Base juridique africaine
Décision de justice · n° 102/2015

Monsieur Léopold EKWA NGALLE, Madame Hélène NJANJO NGALLE, Société Anonyme LEN HOLDING, Société International Business Corporation SA c/ Société Nationale d’Hydrocarbures (SNH), Personnel SNH

OHADA · Adoption : 14 novembre 2015

La Cour Commune de Justice et d’Arbitrage était saisie d’une contestation de validité d’une sentence arbitrale. Les demandeurs invoquaient notamment la violation de l’indépendance de l’arbitre et la contrariété de la sentence à la loi. La Cour a rappelé que la confirmation d’un arbitre relève d’elle seule et que ces griefs ne font pas partie des cas d’ouverture du recours. Considérant les dispositions spécifiques du Règlement de la CCJA, elle a rejeté l’argument portant sur l’application de la…

Ohadata J-16-95

ARBITRAGE – INSTITUTIONNEL CCJA

TEXTES APPLICABLES – AUA : NON RECOURS EN CONTESTATION DE VALIDITÉ

CAS D’OUVERTURE : Limitativement énumérés par la loi – impossibilité d’en rajouter – violation de la loi – contrariété de la sentence : non renonciation – nécessité d’une renonciation expresse.

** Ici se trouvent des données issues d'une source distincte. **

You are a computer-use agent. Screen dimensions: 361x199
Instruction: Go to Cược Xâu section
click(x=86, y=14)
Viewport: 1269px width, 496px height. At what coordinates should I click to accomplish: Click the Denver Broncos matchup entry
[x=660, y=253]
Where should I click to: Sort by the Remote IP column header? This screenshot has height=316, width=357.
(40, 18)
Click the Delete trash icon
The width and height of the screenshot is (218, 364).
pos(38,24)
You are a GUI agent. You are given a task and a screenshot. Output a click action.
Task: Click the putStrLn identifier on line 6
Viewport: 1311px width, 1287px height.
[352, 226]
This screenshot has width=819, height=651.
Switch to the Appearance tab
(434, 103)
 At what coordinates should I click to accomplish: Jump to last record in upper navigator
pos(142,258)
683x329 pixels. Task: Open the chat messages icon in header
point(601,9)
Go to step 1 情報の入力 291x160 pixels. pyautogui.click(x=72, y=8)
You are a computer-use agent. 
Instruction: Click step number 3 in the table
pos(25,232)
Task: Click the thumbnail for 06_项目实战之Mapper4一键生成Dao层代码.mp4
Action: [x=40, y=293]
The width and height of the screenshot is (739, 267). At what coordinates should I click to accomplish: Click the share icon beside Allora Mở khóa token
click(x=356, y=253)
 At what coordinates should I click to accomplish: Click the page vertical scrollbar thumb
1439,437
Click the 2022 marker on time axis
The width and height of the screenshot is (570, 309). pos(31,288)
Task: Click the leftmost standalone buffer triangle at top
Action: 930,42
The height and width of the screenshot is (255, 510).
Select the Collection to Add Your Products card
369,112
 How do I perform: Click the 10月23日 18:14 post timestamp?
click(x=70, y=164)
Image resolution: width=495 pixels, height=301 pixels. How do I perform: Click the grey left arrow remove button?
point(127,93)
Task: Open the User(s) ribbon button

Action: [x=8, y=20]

EXPRESSION « EN DERNIER RESSORT » DANS LA CONVENTION DES PARTIES : Insuffisante.

RECUSE DES ARBITRES – DÉCISION DE LA COUR : Incompétence du tribunal arbitral : décision sans recours.

INDEPENDANCE DES ARBITRES : Élément déclaré par un arbitre avant l’acceptation de sa mission et visé par les parties : absence d’élément nouveau.

MISSION DES ARBITRES : Tribunal ayant prononcé une condamnation à dommages-intérêts - violation de sa mission : non.

CALENDRIER DE PROCÉDURE : Caractère prévisionnel – non respect – violation de la mission des arbitres : non.

CONTRADICTOIRE : Pièces communiquées à toutes les parties qui ont été en mesure d’en discuter : contradictoire respecté.

Le seul usage du vocable « en dernier ressort » dans la convention des parties n’est pas suffisant pour traduire une renonciation expresse au recours en contestation de validité d’une sentence.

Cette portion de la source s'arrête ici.